Die Pleite von Air Berlin war nun wirklich keine Überraschung mehr. Jahrelanges konzeptloses Dahinwursteln und zuletzt der waghalsige Versuch, die preisgünstige Touristen-Linie zum Zubringer der noblen Golf-Airline Etihad zu adeln – das konnte nicht gut gehen. Wieder einmal werden nun Steuermittel eingesetzt, um den Betrieb aufrechtzuerhalten.

Staatsgelder zur Überbrückung; ein Chef, der vom Konkurrenten Lufthansa als Sanierer abgestellt wurde, und das Aus einleitete. Dazu die Begehrlichkeiten des Marktführers aus Frankfurt, der gar keinen Zweifel aufkommen lässt, dass er die Filetstücke von Air Berlin lieber heute als morgen haben möchte: DieVorwürfe des Ryanair-Chefs Michael O’Leary, der bereits von einem Komplott spricht, sind so leicht nicht vom Tisch zu wischen.

Um so mehr kommt es drauf an, jeden Anschein von Mauschelei zu vermeiden.

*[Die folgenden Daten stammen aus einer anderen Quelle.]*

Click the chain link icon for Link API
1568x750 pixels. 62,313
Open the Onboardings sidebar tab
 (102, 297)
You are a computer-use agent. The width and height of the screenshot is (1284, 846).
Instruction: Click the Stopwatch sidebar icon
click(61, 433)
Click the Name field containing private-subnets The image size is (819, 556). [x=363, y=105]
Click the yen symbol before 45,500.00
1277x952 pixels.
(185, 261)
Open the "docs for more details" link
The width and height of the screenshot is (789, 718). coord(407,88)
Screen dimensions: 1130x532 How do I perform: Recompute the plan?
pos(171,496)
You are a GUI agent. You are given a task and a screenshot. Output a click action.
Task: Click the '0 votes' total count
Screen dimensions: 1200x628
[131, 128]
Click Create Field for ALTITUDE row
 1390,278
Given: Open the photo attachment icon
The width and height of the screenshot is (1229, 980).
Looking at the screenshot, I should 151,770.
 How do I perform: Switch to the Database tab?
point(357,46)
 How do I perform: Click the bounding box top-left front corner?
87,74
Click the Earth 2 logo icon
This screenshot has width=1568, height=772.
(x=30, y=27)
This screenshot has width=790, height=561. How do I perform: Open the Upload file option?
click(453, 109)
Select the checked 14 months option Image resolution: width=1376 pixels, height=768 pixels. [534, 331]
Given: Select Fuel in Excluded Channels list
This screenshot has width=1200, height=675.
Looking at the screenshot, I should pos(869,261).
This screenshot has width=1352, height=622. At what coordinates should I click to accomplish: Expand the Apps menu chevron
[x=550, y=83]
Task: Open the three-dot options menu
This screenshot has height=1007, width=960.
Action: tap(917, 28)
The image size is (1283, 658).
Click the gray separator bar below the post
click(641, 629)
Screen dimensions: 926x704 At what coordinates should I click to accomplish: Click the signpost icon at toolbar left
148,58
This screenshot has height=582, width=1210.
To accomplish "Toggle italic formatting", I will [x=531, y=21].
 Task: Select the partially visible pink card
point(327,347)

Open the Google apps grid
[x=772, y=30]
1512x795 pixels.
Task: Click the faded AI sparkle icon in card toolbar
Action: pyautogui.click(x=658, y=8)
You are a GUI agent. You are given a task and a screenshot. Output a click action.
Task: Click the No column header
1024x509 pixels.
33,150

Air Berlin als Ganzes ist nicht zu erhalten. Und viele Arbeitsplätze sind verloren. Nun geht es vor allem darum, die Reste in einem möglichst offenen und transparenten Prozess zu verwerten. Vor allem mit den Slots, den knappen und begehrten Start und Landerechten auf weitgehend ausgelasteten Flughäfen, werden Marktchancen für die Zukunft vergeben. Die zunehmende Konzentration der Branche darf den Wettbewerb nicht aushebeln. Der mit ihm verbundene Kampf um Kunden hat Fliegen für viele Menschen erst erschwinglich gemacht.